「奈々、昼を食べに行かないか?」


お昼休憩になりざわめきだす社内。あとちょっとでキリのつくはず仕事がなかなか終わらなくて未だにデスクに向かっている私を誘ってくれたのは、かすが。
その誘いに二つ返事で立ち上がりたい衝動を必死で抑えて、私は首を横に振る。


「うー、一緒に行きたい、けど…。また毛利先輩に怒られるの怖いし、休み入る前にちょっとコレだけ済ませときたいんだ。ごめん、先行って食べてていいよ」

「そうか、なら私も今日は社食にしよう。席をとって待っているから仕事が片付いたら連絡するといい」


ぽん、と優しく私の肩に手を添えてそう言い残すと部署を後にするかすが。ああもう、なんて紳士なんだろう!いっそ私は、かすがのような彼氏が欲しい。

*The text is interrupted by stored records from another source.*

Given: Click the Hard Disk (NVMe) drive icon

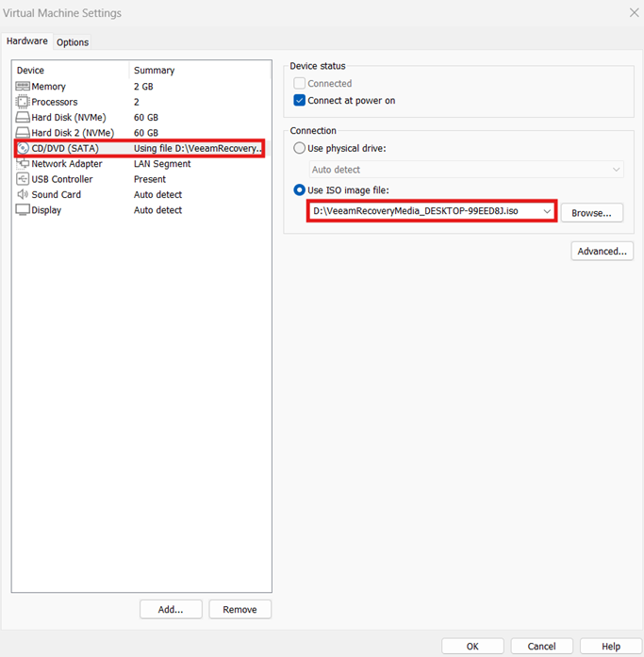Looking at the screenshot, I should [23, 118].
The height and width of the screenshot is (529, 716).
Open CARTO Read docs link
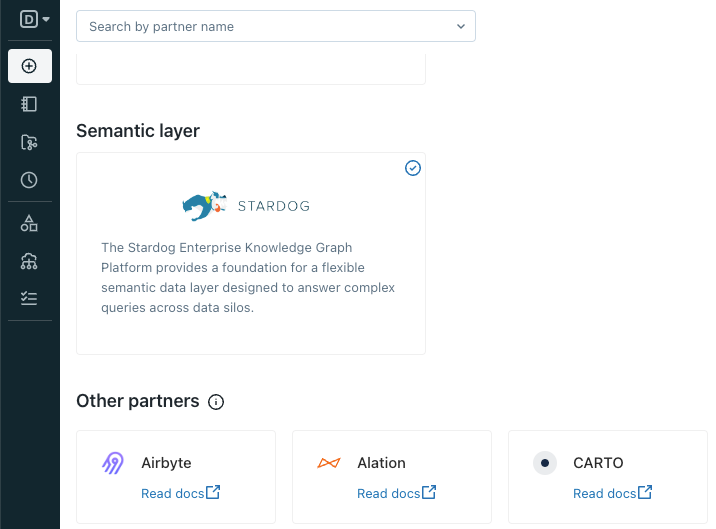point(612,493)
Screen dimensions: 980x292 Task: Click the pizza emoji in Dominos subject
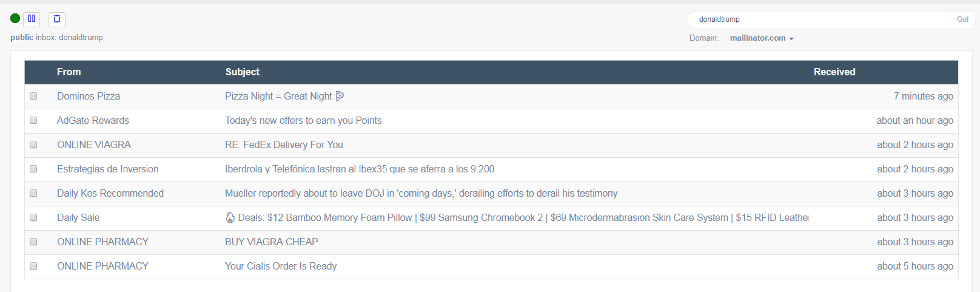click(x=340, y=96)
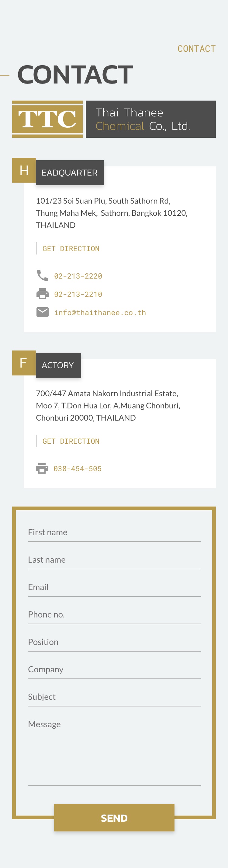Viewport: 228px width, 868px height.
Task: Focus the Email input field
Action: tap(114, 587)
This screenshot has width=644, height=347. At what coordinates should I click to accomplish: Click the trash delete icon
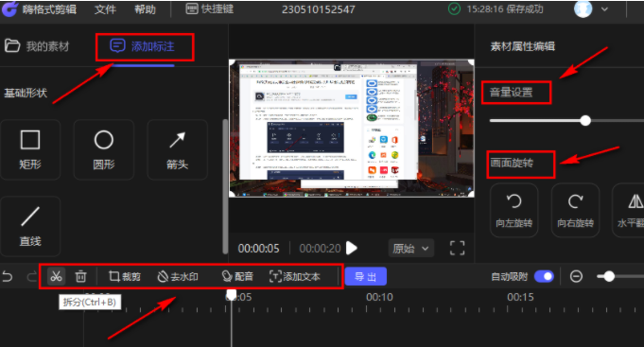pos(81,276)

精一杯の力をつくし残りの作業を出来るだけ早く終わらせて、かすがの待つ社員食堂へと足早に廊下を駆ける。ふと途中の自販機が目について足を止めた。そうだ、心ばかりのお礼としてかすがに缶ジュースの一本も買っていこう。そう思い至って、財布から小銭を取り出したところで、指の隙間から十円玉がひとつすり抜けた。チャリーンと独特の音をたてて床に落ちたそれは、くるくると回りながら自販機の下へと入っていってしまった。


「ああっ」

慌ててしゃがみこんで自販機と床の隙間を覗き十円玉の行き先を伺う。それは隙間の中ほどに落ちており、なんとかして手を伸ばしてみるものの、ちょうど届くか届かないかの距離にどうにも苦戦する。


「あ…と、ちょっと!」

「Hey、なにしてんだkitty?」


手がつりそうになるのを必死でこらえながら自販機の下へと手を伸ばしているまさにその時、聞き覚えのある腹立たしい声が耳に届いた。このふざけた英語と、人を小馬鹿にしたようなニュアンスを含んだ物言いは…。

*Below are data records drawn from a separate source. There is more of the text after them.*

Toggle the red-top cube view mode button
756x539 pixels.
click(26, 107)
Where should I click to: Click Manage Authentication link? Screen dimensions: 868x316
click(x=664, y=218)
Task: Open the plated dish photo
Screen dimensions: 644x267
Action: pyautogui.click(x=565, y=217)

予想される人物に溜息をこぼしそうになりながら、床にしゃがみこんだままに視線をあげる。そこには案の定あの若社長がいて、珍しいものを見るような目で私を眺めている。


「自動販売機の下に十円玉が落ちちゃったんです」
「?」

さっぱり意味がわからない、といった様子の彼は不思議そうな顔で尚も私をみつめる。


「あー、つまりですね。拾ってるんですよ、落とした十円玉を」

「Ha、何の意味があるんだ?たかが十円だろ」

「たかが十円、されど十円です。そんなこと言ってるとそのうち十円に泣かされますよ?」

「sorry、悪いが貧乏人の理屈は俺には到底理解しがたい」

「もう…いいです」


イライラするのをなんとか押さえ込んで出来るだけ冷静に受け答えしたって言うのに、この男はまたしても貧乏人と私を馬鹿にする。確かにあんたからみたら私なんか貧乏人でしかないだろうけど、面と向かってそんな台詞を吐いてしまうのは何処までも俺様気質ゆえか、はたまた常識がずれているのか…どっちにしろ腹立たしい。


「佐助さんならわかってくれるのに…」
「佐助、だと?」


腹立ち紛れにぼそりと呟いてみれば、予想外に反応する馬鹿社長。一瞬目を見開いてから、ぴくりと片眉を持ち上げて見せた。

けど、この男のそんな訳のわからない行動にとやかく言っている場合ではない。急がないと、今は愛しのかすがを食堂に待たせているのだ。十円玉も勿体ないし捨てがたいけど…これ以上こいつと関わるのもごめんだし、何よりかすがをこのままいつまでも待たせておく訳にはいかない。何か言いたげな馬鹿社長に気がつかないふりをして、財布から新たに出した小銭で早々に缶ジュースを購入した。


「では、失礼いたします」


お世辞程度にぺこりと頭をさげてから缶ジュースを片手に若社長に背を向け、早足に食堂へと向かった。